If you're building AI applications, you need Docker. Here's why: AI tools evolve fast, their dependencies conflict constantly, and you don't want to pollute your host system with Python environments for every new tool you try.

This guide covers the Docker workflows I actually use daily as an AI developer.

Why Docker for AI?

Before Docker, setting up an AI tool meant:

  1. Create a Python venv
  2. 2. Install 47 dependencies

    3. Realize it conflicts with another project's CUDA version

    4. Spend an hour debugging

    5. Give up

    With Docker, every tool gets its own isolated environment. Clean. Fast. Reproducible.

    Essential Docker Commands

    
    # Run a container and remove it when done
    docker run --rm -it ubuntu:22.04 bash
    
    # Run with GPU access
    docker run --gpus all nvidia/cuda:12.2-runtime nvidia-smi
    
    # Mount local directories
    docker run -v /path/on/host:/path/in/container my-image
    
    # Run in background
    docker run -d --name my-service -p 8080:80 nginx
    

    Docker Compose for AI Stacks

    Most AI tools are multi-service. Docker Compose lets you define the entire stack in one file:

    
    version: '3.8'
    services:
      app:
        build: .
        ports:
          - "8080:8080"
        depends_on:
          - redis
          - postgres
        environment:
          - REDIS_URL=redis://redis:6379
          - DB_URL=postgres://user:pass@postgres:5432/ai
    
      redis:
        image: redis:7-alpine
        restart: unless-stopped
    
      postgres:
        image: pgvector/pgvector:pg16
        environment:
          POSTGRES_DB: ai
          POSTGRES_USER: user
          POSTGRES_PASSWORD: pass
        volumes:
          - pgdata:/var/lib/postgresql/data
    
    volumes:
      pgdata:
    

    One `docker compose up -d` and your entire AI stack is running.

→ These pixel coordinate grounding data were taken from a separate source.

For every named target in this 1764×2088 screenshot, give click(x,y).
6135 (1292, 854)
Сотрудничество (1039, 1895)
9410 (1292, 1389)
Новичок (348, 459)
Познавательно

    Real-World Example: Self-Hosted AI Agent Stack

    Here's the stack I use daily:

    
    services:
      hermes-agent:
        container_name: hermes-agent
        build: ./hermes
        network_mode: host
        volumes:
          - ./hermes/config:/home/user/.hermes
    
      postgres:
        image: pgvector/pgvector:pg16
        container_name: hermes-db
        ports:
          - "15432:5432"
        volumes:
          - pgdata:/var/lib/postgresql/data
    
      redis:
        image: redis:7-alpine
        container_name: hermes-cache
        ports:
          - "6379:6379"
    
    volumes:
      pgdata:
    

    This runs all services with a single command — no manual setup, no dependency hell.

    Dockerfile Best Practices for AI

    
    # 1. Use specific tags, not latest
    FROM python:3.11-slim
    
    # 2. Install system deps first (cached better)
    RUN apt-get update && apt-get install -y \
        build-essential curl git && \
        rm -rf /var/lib/apt/lists/*
    
    # 3. Install Python deps separately (leverage cache)
    COPY requirements.txt .
    RUN pip install --no-cache-dir -r requirements.txt
    
    # 4. Copy app code last
    COPY . .
    
    # 5. Use non-root user
    RUN useradd -m appuser
    USER appuser
    
    CMD ["python", "app.py"]
    

    Common AI Docker Patterns

    GPU Pass-Through

    
    docker run --gpus all nvidia/cuda:12.2-base
    

    Persistent Model Cache

    
    services:
      llm:
        image: my-llm-server
        volumes:
          - model-cache:/root/.cache/huggingface
    
    volumes:
      model-cache:
    

    Health Checks

    
    services:
      api:
        image: my-api
        healthcheck:
          test: ["CMD", "curl", "-f", "http://localhost:8080/health"]
          interval: 30s
          timeout: 10s
          retries: 3
    

    Pitfalls I've Hit

    1. **Docker Hub rate limits** — Anonymous pulls are limited. Use `docker login` or a mirror like `hub.rat.dev`.
    2. 2. Volume permission issues — Container writes as root; host can't read. Fix with `user: "${UID}:${GID}"` in Compose.

      3. Network conflicts — Multiple stacks on the same ports. Use different host ports or custom networks.

      4. Disk space — Old images pile up fast. `docker system prune -a` regularly.

      Verdict

      Docker is non-negotiable for modern AI development. The initial learning curve pays for itself within days. Once you have your stack in Docker Compose, you can tear it down and rebuild it anywhere — your laptop, a cloud VM, or a friend's server.

      Learn Docker Compose first. It's the most practical skill for AI developers.